Search code examples
rtidyversedata-munging

data cleaning - conversion to tidyverse


I am curious if the following code could be converted to tidyverse code. I've tried dplyr::mutate and haven't been able to get it to work quite right.

df$Gender[df$Gender == "M"] <- "Man"
df$Gender[df$Gender == "Male"] <- "Man"
df$Gender[df$Gender == "F"] <- "Woman"
df$Gender[df$Gender == "Female"] <- "Woman"
df$Gender[df$Gender == "M & F"] <- "Man and Woman"
df$Gender[df$Gender == "Male & Female"] <- "Man and Woman"

Solution

  • Here's one way, with dplyr::case_when():

    df$Gender <- dplyr::case_when(
      df$Gender %in% c("M", "Male") ~ "Man", 
      df$Gender %in% c("F", "Female") ~ "Woman",
      df$Gender %in% c("M & F", "Male & Female") ~ "Man and Woman",
      TRUE ~ NA_character_)
    

    Or, if you want to use the typical dplyr::/magrittr:: pipe-chain approach:

    df <- df %>% mutate(Gender = case_when(
      Gender %in% c("M", "Male") ~ "Man", 
      Gender %in% c("F", "Female") ~ "Woman",
      Gender %in% c("M & F", "Male & Female") ~ "Man and Woman",
      TRUE ~ NA_character_))
    

    And finally, a tip: when there's a lot of unique values you need to group, using case_when() (or nested ifelse()s, or subsetted assignment, etc.) can get pretty tedious.

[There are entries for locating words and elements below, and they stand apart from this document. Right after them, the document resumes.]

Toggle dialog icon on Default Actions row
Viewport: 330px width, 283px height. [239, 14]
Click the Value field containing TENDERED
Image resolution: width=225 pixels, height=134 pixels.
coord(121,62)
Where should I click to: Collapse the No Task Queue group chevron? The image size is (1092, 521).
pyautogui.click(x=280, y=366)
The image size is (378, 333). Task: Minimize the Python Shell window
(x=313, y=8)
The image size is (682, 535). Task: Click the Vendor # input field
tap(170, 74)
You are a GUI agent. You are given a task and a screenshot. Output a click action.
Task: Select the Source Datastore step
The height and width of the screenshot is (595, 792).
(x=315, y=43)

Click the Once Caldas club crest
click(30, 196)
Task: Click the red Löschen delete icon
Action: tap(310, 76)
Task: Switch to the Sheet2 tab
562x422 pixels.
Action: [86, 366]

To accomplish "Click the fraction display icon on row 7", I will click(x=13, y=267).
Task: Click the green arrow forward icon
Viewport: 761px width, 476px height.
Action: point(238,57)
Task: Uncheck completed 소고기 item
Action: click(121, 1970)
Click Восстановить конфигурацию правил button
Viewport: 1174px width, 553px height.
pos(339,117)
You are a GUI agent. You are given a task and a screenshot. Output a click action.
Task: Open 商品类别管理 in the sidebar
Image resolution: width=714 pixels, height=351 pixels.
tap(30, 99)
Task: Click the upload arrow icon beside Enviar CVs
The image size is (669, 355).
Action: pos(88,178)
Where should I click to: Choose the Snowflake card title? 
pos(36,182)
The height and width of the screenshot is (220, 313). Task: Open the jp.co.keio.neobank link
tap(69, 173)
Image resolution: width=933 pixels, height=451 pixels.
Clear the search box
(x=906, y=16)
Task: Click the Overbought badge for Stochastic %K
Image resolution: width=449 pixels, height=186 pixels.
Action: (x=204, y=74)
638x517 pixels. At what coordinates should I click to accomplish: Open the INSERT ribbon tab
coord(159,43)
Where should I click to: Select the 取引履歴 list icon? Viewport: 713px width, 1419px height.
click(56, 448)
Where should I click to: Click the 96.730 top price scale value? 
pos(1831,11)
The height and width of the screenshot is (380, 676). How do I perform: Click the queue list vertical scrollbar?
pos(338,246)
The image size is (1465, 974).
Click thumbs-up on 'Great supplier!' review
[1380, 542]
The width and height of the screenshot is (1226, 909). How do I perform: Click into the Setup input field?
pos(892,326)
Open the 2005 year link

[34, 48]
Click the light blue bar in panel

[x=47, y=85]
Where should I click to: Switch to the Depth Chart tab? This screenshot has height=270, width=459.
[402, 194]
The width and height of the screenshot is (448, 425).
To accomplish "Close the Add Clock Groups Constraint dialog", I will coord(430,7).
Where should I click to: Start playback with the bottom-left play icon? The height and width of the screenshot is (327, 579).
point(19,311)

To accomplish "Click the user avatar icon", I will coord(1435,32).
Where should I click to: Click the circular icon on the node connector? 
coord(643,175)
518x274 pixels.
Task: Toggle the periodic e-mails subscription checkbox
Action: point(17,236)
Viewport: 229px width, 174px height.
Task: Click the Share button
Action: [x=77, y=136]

One way to avoid much of the pain is to use named vectors to replace each value with a dictionary-style "lookup table" (terminology informal -- see wiki on "associative array" for some background). In my experience this usually feels the cleanest:

    # the unique values 
    gender_values <- c("M","Man","Male","F","Woman","Female","MF","male-female")
    
    # associate unique values with our new labels: "m", "f", and "b"
    gender_lkup <- setNames(c("m","m","m","f","f","f","b","b"), gender_values)
    
    # suppose this is a column of a df 
    raw_column <- sample(gender_values, 10, replace=TRUE)
    
    # create a clean one with `gender_lkup` 
    clean_column <- gender_lkup[raw_column]
    
    # inspect the two vectors side-by-side
    data.frame(original=raw_column, cleaned=clean_column)